___ Task input ___
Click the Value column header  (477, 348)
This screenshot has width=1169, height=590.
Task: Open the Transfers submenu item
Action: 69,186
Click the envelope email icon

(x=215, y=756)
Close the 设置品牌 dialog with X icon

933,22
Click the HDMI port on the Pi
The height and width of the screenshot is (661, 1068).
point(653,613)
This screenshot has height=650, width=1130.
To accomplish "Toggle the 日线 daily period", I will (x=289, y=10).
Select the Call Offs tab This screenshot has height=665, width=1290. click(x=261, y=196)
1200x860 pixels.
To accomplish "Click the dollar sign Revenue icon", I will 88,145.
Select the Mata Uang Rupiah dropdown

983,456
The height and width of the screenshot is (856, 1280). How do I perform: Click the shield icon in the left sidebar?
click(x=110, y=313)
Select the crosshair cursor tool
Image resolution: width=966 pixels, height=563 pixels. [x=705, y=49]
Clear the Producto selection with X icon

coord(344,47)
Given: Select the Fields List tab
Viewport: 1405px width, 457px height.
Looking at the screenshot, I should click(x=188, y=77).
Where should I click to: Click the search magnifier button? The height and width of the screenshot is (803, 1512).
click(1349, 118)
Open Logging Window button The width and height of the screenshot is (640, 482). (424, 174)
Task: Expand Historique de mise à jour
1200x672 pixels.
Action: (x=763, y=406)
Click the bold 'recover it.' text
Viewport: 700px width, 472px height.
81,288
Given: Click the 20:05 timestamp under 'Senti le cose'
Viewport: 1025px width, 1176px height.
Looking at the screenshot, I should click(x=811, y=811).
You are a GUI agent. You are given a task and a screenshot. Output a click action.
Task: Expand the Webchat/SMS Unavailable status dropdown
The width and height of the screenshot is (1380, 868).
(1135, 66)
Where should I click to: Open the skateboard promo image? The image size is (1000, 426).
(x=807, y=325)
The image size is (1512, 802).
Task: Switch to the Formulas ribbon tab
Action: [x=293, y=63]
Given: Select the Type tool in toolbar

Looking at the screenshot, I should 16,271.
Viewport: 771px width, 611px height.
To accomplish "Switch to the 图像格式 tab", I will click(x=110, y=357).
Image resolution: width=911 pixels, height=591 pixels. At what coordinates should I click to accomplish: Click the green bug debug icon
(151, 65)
___
▶ _Exercise_: Copy the records word for word, from the start through the line containing "Open Logging Window".

▶ _Answer to this problem_:
Click the Value column header  (477, 348)
This screenshot has width=1169, height=590.
Task: Open the Transfers submenu item
Action: 69,186
Click the envelope email icon

(x=215, y=756)
Close the 设置品牌 dialog with X icon

933,22
Click the HDMI port on the Pi
The height and width of the screenshot is (661, 1068).
point(653,613)
This screenshot has height=650, width=1130.
To accomplish "Toggle the 日线 daily period", I will (x=289, y=10).
Select the Call Offs tab This screenshot has height=665, width=1290. click(x=261, y=196)
1200x860 pixels.
To accomplish "Click the dollar sign Revenue icon", I will 88,145.
Select the Mata Uang Rupiah dropdown

983,456
The height and width of the screenshot is (856, 1280). How do I perform: Click the shield icon in the left sidebar?
click(x=110, y=313)
Select the crosshair cursor tool
Image resolution: width=966 pixels, height=563 pixels. [x=705, y=49]
Clear the Producto selection with X icon

coord(344,47)
Given: Select the Fields List tab
Viewport: 1405px width, 457px height.
Looking at the screenshot, I should click(x=188, y=77).
Where should I click to: Click the search magnifier button? The height and width of the screenshot is (803, 1512).
click(1349, 118)
Open Logging Window button The width and height of the screenshot is (640, 482). (424, 174)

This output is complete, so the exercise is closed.